When a large star has burned up all of the nuclear fuel in it's center it becomes,
in a few seconds, an almost empty shell and suddenly collapses.
The rebounding matter and energy becomes a very dense, and very bright, source of light.
Suddenly the object becomes hundreds of time brighter than its progenitor star.

The "before" and "after" pictures for SN1987a are shown below.


The arrow on the left shows the progenitor star, Sanduleak -69 202.
The picture at right shows it shortly after the explosion
during which it increased its luminosity by a factor of 100 million.
(Most of the other bright objects in the photo are ordinary stars like our sun.)

During the first few seconds of such an explosion the temperature near the center is so
hot (10^10 deg) that huge numbers of neutrinos, electrons, and photons are created.
The weakly interacting neutrinos are the only ones that can escape easily so they carry away
most of the explosion energy.

The number of neutrinos emitted is extremely large... about 10^57 escape in a few seconds.
After 170,000 years this pulse of neutrinos is spread out over the surface of a sphere
170,000 light-years in radius.... big enough to encompass our whole galaxy.

Spreading out the 10^57 neutrinos over the surface of this huge sphere gives 10^13 neutrinos
per square meter.

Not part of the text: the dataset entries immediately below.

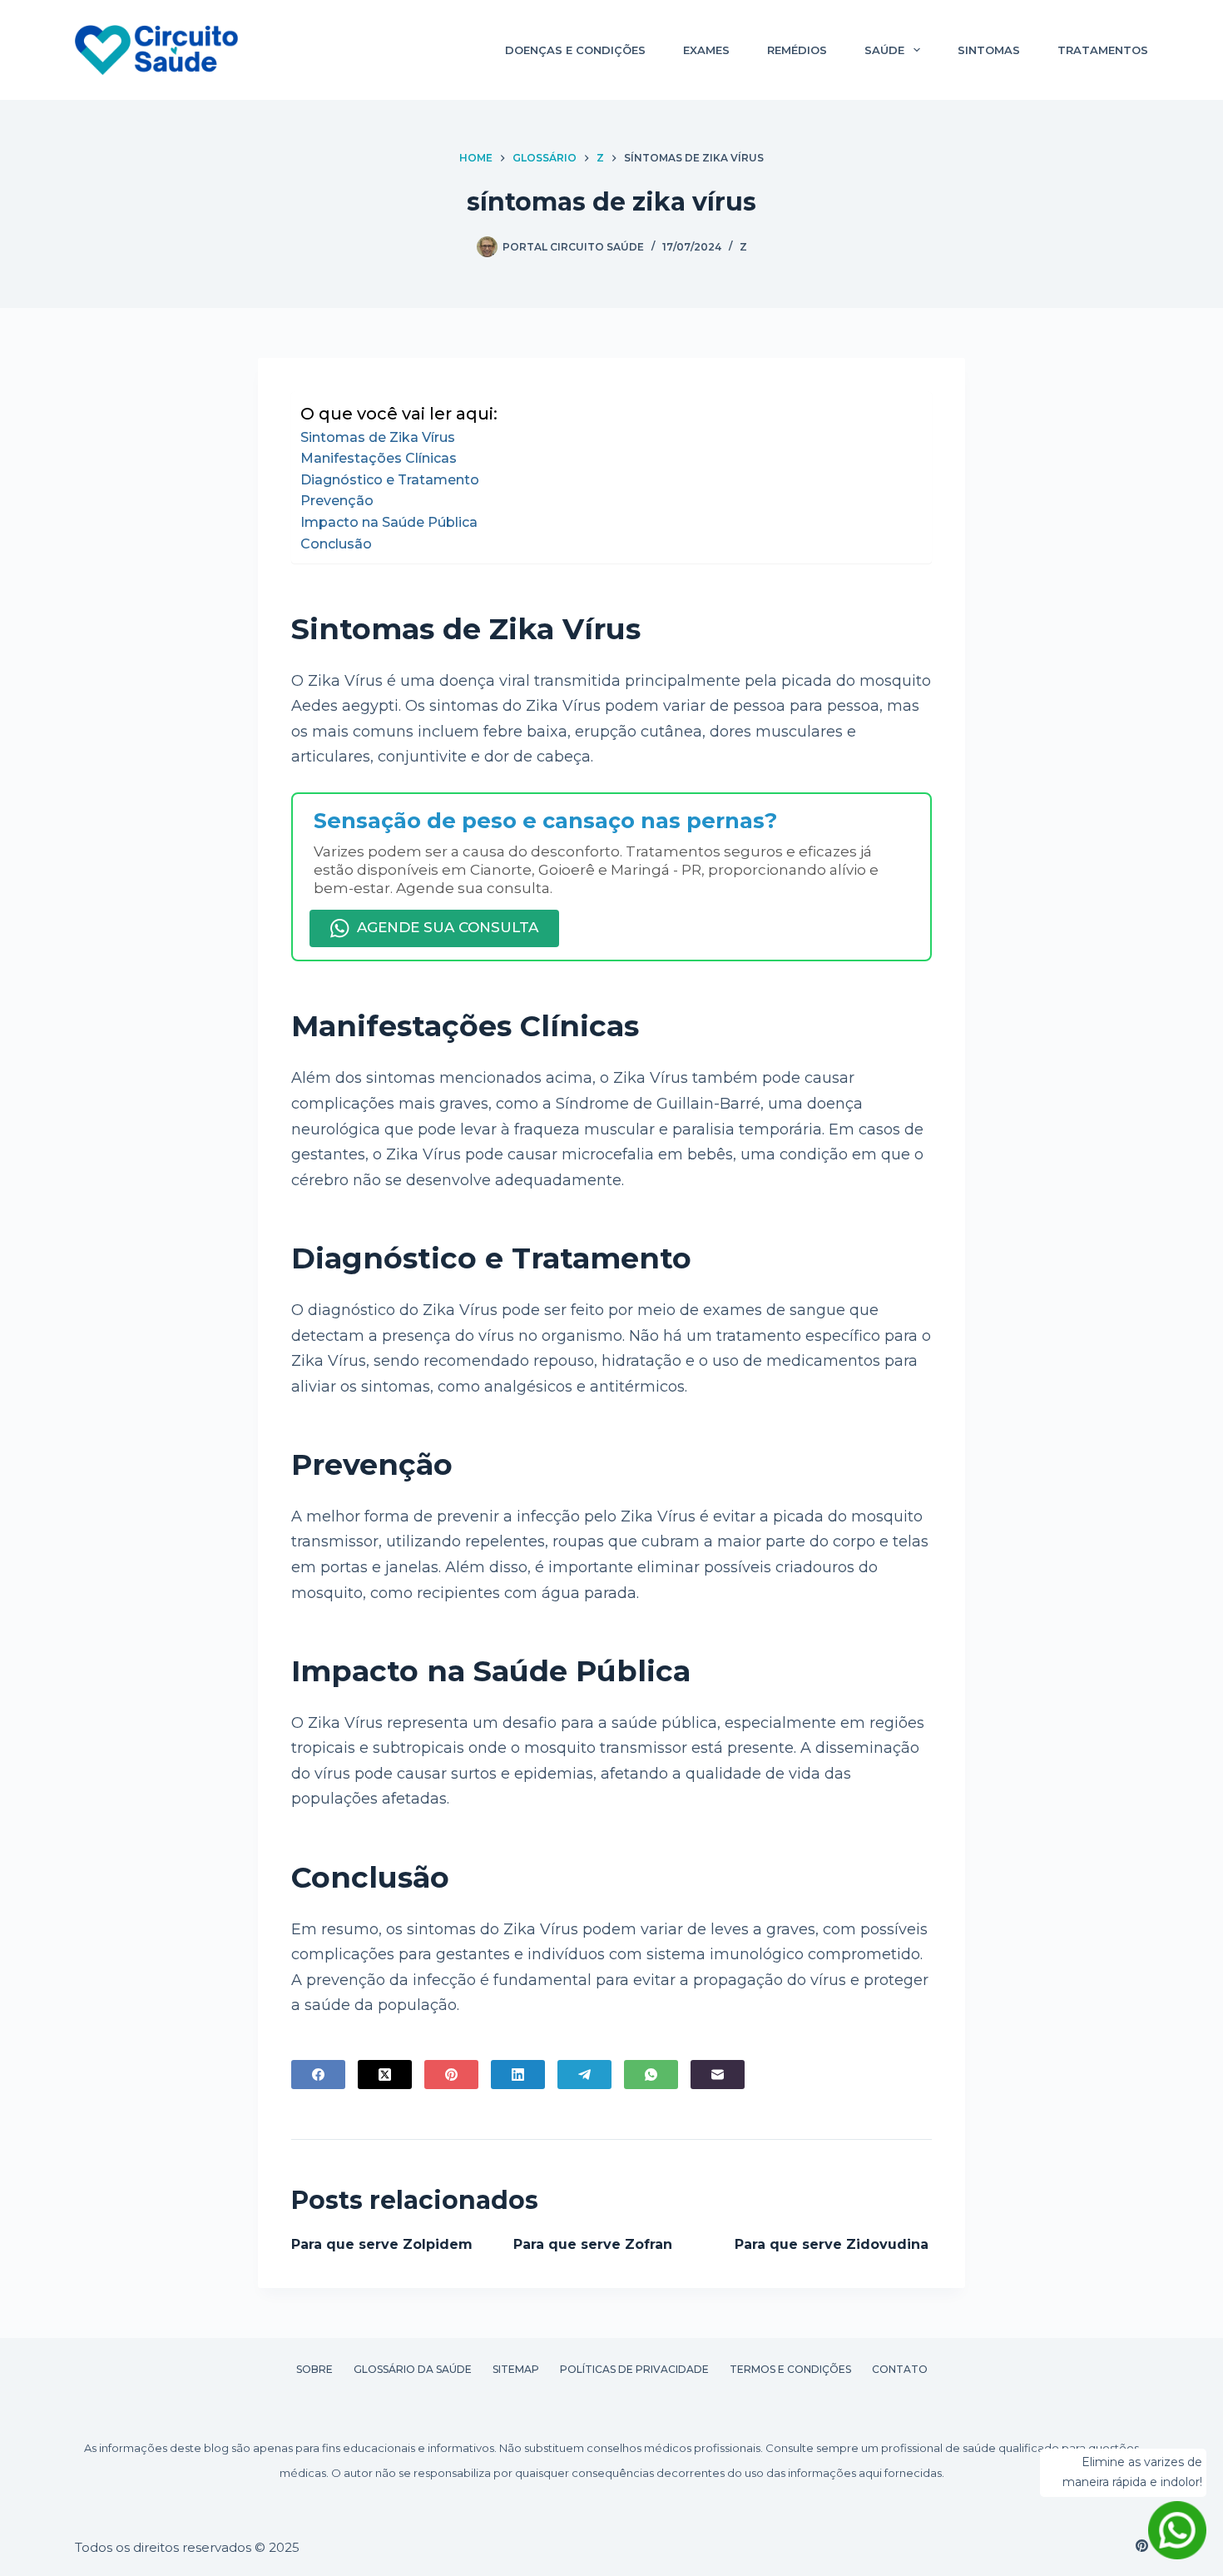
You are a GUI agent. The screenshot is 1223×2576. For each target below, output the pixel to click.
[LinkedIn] (518, 2074)
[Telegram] (584, 2074)
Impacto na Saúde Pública (389, 522)
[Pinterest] (451, 2074)
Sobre (314, 2369)
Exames (706, 50)
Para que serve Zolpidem (382, 2244)
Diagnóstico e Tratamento (389, 480)
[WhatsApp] (651, 2074)
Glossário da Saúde (413, 2369)
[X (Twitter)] (385, 2074)
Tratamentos (1102, 50)
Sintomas (989, 50)
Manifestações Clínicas (378, 458)
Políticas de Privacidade (634, 2369)
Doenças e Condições (575, 50)
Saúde (884, 50)
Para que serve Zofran (592, 2244)
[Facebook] (318, 2074)
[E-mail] (718, 2074)
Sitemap (516, 2369)
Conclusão (336, 544)
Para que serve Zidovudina (831, 2244)
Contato (900, 2369)
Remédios (797, 50)
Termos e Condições (790, 2369)
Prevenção (337, 501)
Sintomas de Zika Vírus (377, 437)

All of the neutrinos are contained in a thin shell on the surface. The shell is only
a few light-seconds thick (about the distance from here to the moon).

Of the 10^16 neutrinos that went through the IMB tank only 8 interacted with enough energy
to be detected.... all near the lower limit of our energy threshold.
The normal rate of events from atmospheric neutrinos at these low energies was only about one
per week, so seeing 8 in a few seconds meant something truly unique had happened.


Pictures of one of the events in the IMB detector are shown below.

To see pictures of all eight of the events click here



This shows the pattern of PMT hits on the back (northeast corner). A 30 MeV neutrino interacted with a proton in the water, producing a 28 MeV positron which caused the PMT's to light up. (The blue and purple PMT hits are random noise.)

In this view the long purple line is the known neutrino direction coming from the Large Magellenic Cloud. The short purple line going right is the positron direction and the yellow squares show where its Cherenkov cone hit the north and east walls.


When one considers that this pulse of neutrinos had been racing towards us at the speed of light
for 170,000 years and that we were ready for it only a few months ahead of time.....
it has to be called luck of the purest form.
But then, as they say, timing is everything.

Another 11 events, similar to those in IMB, were detected deep underground
in Japan's Kamiokande detector at the same time.

These two experiments were the first to see neutrinos from a supernova.
Hopefully they wont be the last, but it could well be another hundred years before one
explodes close enough to be recorded in neutrinos.

These events gave a remarkable confirmation of theoretical models of the physics of supernovae.
They also allowed unique measurements of the mass, lifetime, and velocity of neutrinos.


Meanwhile, the pulse of neutrinos from Sanduleak continues, at the speed of light,
on its merry way through our Milky Way galaxy....
perhaps tripping off other detectors being watched by other civilizations.

In another 100,000 years it will have passed all of the 10 billion suns in our galaxy
( with their 10 billion "earths" ?)
and become too weak to be seen in some other faraway galaxy.



Below is the title page of the announcement of SN1987a



More details can be found in Physical Review D37 3361(1988)

For more pictures click here

and search for "Vander Velde"

Not since the year 1604 had astronomers observed a supernova this close to earth. That one probably gave inspiration to Galileo to develop the telescope, which he did, four years later.

No wonder, then, that SN1987a made the cover of Time Magazine on March 23, 1987.



This event has given us a wealth of information about the physics of supernova explosions.




The expanding shell, now over one light-year in diameter, is still being carefully studied. It's shown at right in January, 2000. The colors represent X-ray intensity as seen by the Chandra satellite. The white lines are contours of visible light as seen by the Hubble telescope.